*** DATA FOR THIS TASK
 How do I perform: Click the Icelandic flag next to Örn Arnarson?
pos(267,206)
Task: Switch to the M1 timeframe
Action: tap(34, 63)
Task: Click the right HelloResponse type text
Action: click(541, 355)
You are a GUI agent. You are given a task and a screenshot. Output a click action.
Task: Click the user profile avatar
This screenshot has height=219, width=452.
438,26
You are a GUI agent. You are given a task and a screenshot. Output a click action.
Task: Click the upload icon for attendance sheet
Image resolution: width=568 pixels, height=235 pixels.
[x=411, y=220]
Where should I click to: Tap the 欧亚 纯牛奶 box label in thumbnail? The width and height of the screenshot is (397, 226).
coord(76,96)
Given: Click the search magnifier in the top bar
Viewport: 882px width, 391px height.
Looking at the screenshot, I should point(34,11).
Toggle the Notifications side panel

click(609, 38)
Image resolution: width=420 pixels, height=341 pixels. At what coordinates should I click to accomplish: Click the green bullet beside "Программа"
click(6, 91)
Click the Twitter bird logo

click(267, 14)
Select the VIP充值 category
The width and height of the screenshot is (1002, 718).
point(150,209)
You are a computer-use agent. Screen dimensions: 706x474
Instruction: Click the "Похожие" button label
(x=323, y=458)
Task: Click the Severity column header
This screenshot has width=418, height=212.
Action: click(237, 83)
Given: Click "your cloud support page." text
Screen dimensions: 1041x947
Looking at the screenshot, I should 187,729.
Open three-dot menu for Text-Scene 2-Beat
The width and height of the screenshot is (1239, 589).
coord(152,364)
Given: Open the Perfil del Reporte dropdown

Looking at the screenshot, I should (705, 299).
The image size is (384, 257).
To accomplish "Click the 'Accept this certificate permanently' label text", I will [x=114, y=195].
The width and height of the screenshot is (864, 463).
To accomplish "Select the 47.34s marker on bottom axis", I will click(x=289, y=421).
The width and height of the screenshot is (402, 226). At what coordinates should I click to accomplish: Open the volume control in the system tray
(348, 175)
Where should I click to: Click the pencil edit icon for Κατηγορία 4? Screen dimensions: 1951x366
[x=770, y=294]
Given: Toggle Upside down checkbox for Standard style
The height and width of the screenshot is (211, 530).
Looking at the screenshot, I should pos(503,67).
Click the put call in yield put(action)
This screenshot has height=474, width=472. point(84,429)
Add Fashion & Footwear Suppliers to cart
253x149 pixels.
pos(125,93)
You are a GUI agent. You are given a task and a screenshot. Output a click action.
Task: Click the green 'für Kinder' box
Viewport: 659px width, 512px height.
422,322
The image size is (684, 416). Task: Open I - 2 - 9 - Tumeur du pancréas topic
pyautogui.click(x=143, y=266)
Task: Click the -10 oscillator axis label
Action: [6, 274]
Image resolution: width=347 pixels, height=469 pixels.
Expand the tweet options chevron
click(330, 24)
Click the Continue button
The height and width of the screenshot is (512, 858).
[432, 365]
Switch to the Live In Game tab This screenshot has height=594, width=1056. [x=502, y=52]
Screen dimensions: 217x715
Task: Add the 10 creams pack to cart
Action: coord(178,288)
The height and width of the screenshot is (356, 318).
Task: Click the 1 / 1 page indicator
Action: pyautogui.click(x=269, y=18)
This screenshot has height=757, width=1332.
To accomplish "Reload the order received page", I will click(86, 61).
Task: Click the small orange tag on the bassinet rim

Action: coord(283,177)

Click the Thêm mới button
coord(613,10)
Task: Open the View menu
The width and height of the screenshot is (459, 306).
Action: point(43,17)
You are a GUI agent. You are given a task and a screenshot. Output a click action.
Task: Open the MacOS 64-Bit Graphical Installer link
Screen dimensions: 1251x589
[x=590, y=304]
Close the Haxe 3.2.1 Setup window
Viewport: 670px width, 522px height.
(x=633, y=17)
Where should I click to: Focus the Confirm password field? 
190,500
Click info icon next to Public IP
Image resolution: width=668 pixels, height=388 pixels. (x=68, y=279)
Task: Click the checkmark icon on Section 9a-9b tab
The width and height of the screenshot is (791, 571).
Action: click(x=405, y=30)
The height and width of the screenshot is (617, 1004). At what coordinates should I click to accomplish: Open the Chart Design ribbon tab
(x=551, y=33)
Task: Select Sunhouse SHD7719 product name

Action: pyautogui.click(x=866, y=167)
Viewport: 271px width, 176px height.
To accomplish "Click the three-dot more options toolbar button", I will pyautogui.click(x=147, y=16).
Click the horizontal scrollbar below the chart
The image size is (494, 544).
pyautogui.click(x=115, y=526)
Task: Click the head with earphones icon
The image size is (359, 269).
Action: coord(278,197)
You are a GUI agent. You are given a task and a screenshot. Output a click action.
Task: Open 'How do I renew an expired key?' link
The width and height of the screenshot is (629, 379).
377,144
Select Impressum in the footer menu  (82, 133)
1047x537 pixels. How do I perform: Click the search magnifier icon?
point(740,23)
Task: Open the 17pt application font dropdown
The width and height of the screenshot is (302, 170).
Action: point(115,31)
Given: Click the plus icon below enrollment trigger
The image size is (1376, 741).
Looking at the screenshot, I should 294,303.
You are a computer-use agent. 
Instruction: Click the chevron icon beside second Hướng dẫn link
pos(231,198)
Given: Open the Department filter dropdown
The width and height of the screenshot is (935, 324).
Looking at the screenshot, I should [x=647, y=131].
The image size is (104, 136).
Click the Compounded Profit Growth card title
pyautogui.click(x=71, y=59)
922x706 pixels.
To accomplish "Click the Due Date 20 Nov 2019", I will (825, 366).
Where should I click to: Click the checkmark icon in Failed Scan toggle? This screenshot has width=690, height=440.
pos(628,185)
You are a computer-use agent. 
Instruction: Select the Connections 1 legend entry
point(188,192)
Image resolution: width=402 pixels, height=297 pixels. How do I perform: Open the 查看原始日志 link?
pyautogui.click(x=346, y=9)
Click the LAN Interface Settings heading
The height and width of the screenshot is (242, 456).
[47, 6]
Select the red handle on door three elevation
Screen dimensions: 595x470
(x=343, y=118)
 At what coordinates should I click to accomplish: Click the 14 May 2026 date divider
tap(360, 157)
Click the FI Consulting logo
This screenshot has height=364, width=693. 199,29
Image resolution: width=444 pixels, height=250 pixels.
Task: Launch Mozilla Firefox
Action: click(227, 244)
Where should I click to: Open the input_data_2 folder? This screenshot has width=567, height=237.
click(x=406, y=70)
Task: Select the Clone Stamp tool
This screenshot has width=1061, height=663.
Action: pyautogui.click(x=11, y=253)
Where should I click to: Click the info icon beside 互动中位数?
******
Exact copies of all entries are what's needed here.

## RESULT
 How do I perform: Click the Icelandic flag next to Örn Arnarson?
pos(267,206)
Task: Switch to the M1 timeframe
Action: tap(34, 63)
Task: Click the right HelloResponse type text
Action: click(541, 355)
You are a GUI agent. You are given a task and a screenshot. Output a click action.
Task: Click the user profile avatar
This screenshot has height=219, width=452.
438,26
You are a GUI agent. You are given a task and a screenshot. Output a click action.
Task: Click the upload icon for attendance sheet
Image resolution: width=568 pixels, height=235 pixels.
[x=411, y=220]
Where should I click to: Tap the 欧亚 纯牛奶 box label in thumbnail? The width and height of the screenshot is (397, 226).
coord(76,96)
Given: Click the search magnifier in the top bar
Viewport: 882px width, 391px height.
Looking at the screenshot, I should point(34,11).
Toggle the Notifications side panel

click(609, 38)
Image resolution: width=420 pixels, height=341 pixels. At what coordinates should I click to accomplish: Click the green bullet beside "Программа"
click(6, 91)
Click the Twitter bird logo

click(267, 14)
Select the VIP充值 category
The width and height of the screenshot is (1002, 718).
point(150,209)
You are a computer-use agent. Screen dimensions: 706x474
Instruction: Click the "Похожие" button label
(x=323, y=458)
Task: Click the Severity column header
This screenshot has width=418, height=212.
Action: click(237, 83)
Given: Click "your cloud support page." text
Screen dimensions: 1041x947
Looking at the screenshot, I should 187,729.
Open three-dot menu for Text-Scene 2-Beat
The width and height of the screenshot is (1239, 589).
coord(152,364)
Given: Open the Perfil del Reporte dropdown

Looking at the screenshot, I should (705, 299).
The image size is (384, 257).
To accomplish "Click the 'Accept this certificate permanently' label text", I will [x=114, y=195].
The width and height of the screenshot is (864, 463).
To accomplish "Select the 47.34s marker on bottom axis", I will click(x=289, y=421).
The width and height of the screenshot is (402, 226). At what coordinates should I click to accomplish: Open the volume control in the system tray
(348, 175)
Where should I click to: Click the pencil edit icon for Κατηγορία 4? Screen dimensions: 1951x366
[x=770, y=294]
Given: Toggle Upside down checkbox for Standard style
The height and width of the screenshot is (211, 530).
Looking at the screenshot, I should pos(503,67).
Click the put call in yield put(action)
This screenshot has height=474, width=472. point(84,429)
Add Fashion & Footwear Suppliers to cart
253x149 pixels.
pos(125,93)
You are a GUI agent. You are given a task and a screenshot. Output a click action.
Task: Click the green 'für Kinder' box
Viewport: 659px width, 512px height.
422,322
The image size is (684, 416). Task: Open I - 2 - 9 - Tumeur du pancréas topic
pyautogui.click(x=143, y=266)
Task: Click the -10 oscillator axis label
Action: [6, 274]
Image resolution: width=347 pixels, height=469 pixels.
Expand the tweet options chevron
click(330, 24)
Click the Continue button
The height and width of the screenshot is (512, 858).
[432, 365]
Switch to the Live In Game tab This screenshot has height=594, width=1056. [x=502, y=52]
Screen dimensions: 217x715
Task: Add the 10 creams pack to cart
Action: coord(178,288)
The height and width of the screenshot is (356, 318).
Task: Click the 1 / 1 page indicator
Action: pyautogui.click(x=269, y=18)
This screenshot has height=757, width=1332.
To accomplish "Reload the order received page", I will click(86, 61).
Task: Click the small orange tag on the bassinet rim

Action: coord(283,177)

Click the Thêm mới button
coord(613,10)
Task: Open the View menu
The width and height of the screenshot is (459, 306).
Action: point(43,17)
You are a GUI agent. You are given a task and a screenshot. Output a click action.
Task: Open the MacOS 64-Bit Graphical Installer link
Screen dimensions: 1251x589
[x=590, y=304]
Close the Haxe 3.2.1 Setup window
Viewport: 670px width, 522px height.
(x=633, y=17)
Where should I click to: Focus the Confirm password field? 
190,500
Click info icon next to Public IP
Image resolution: width=668 pixels, height=388 pixels. (x=68, y=279)
Task: Click the checkmark icon on Section 9a-9b tab
The width and height of the screenshot is (791, 571).
Action: click(x=405, y=30)
The height and width of the screenshot is (617, 1004). At what coordinates should I click to accomplish: Open the Chart Design ribbon tab
(x=551, y=33)
Task: Select Sunhouse SHD7719 product name

Action: pyautogui.click(x=866, y=167)
Viewport: 271px width, 176px height.
To accomplish "Click the three-dot more options toolbar button", I will pyautogui.click(x=147, y=16).
Click the horizontal scrollbar below the chart
The image size is (494, 544).
pyautogui.click(x=115, y=526)
Task: Click the head with earphones icon
The image size is (359, 269).
Action: coord(278,197)
You are a GUI agent. You are given a task and a screenshot. Output a click action.
Task: Open 'How do I renew an expired key?' link
The width and height of the screenshot is (629, 379).
377,144
Select Impressum in the footer menu  (82, 133)
1047x537 pixels. How do I perform: Click the search magnifier icon?
point(740,23)
Task: Open the 17pt application font dropdown
The width and height of the screenshot is (302, 170).
Action: point(115,31)
Given: Click the plus icon below enrollment trigger
The image size is (1376, 741).
Looking at the screenshot, I should 294,303.
You are a computer-use agent. 
Instruction: Click the chevron icon beside second Hướng dẫn link
pos(231,198)
Given: Open the Department filter dropdown
The width and height of the screenshot is (935, 324).
Looking at the screenshot, I should [x=647, y=131].
The image size is (104, 136).
Click the Compounded Profit Growth card title
pyautogui.click(x=71, y=59)
922x706 pixels.
To accomplish "Click the Due Date 20 Nov 2019", I will (825, 366).
Where should I click to: Click the checkmark icon in Failed Scan toggle? This screenshot has width=690, height=440.
pos(628,185)
You are a computer-use agent. 
Instruction: Select the Connections 1 legend entry
point(188,192)
Image resolution: width=402 pixels, height=297 pixels. How do I perform: Open the 查看原始日志 link?
pyautogui.click(x=346, y=9)
Click the LAN Interface Settings heading
The height and width of the screenshot is (242, 456).
[47, 6]
Select the red handle on door three elevation
Screen dimensions: 595x470
(x=343, y=118)
 At what coordinates should I click to accomplish: Click the 14 May 2026 date divider
tap(360, 157)
Click the FI Consulting logo
This screenshot has height=364, width=693. 199,29
Image resolution: width=444 pixels, height=250 pixels.
Task: Launch Mozilla Firefox
Action: click(227, 244)
Where should I click to: Open the input_data_2 folder? This screenshot has width=567, height=237.
click(x=406, y=70)
Task: Select the Clone Stamp tool
This screenshot has width=1061, height=663.
Action: pyautogui.click(x=11, y=253)
Where should I click to: Click the info icon beside 互动中位数?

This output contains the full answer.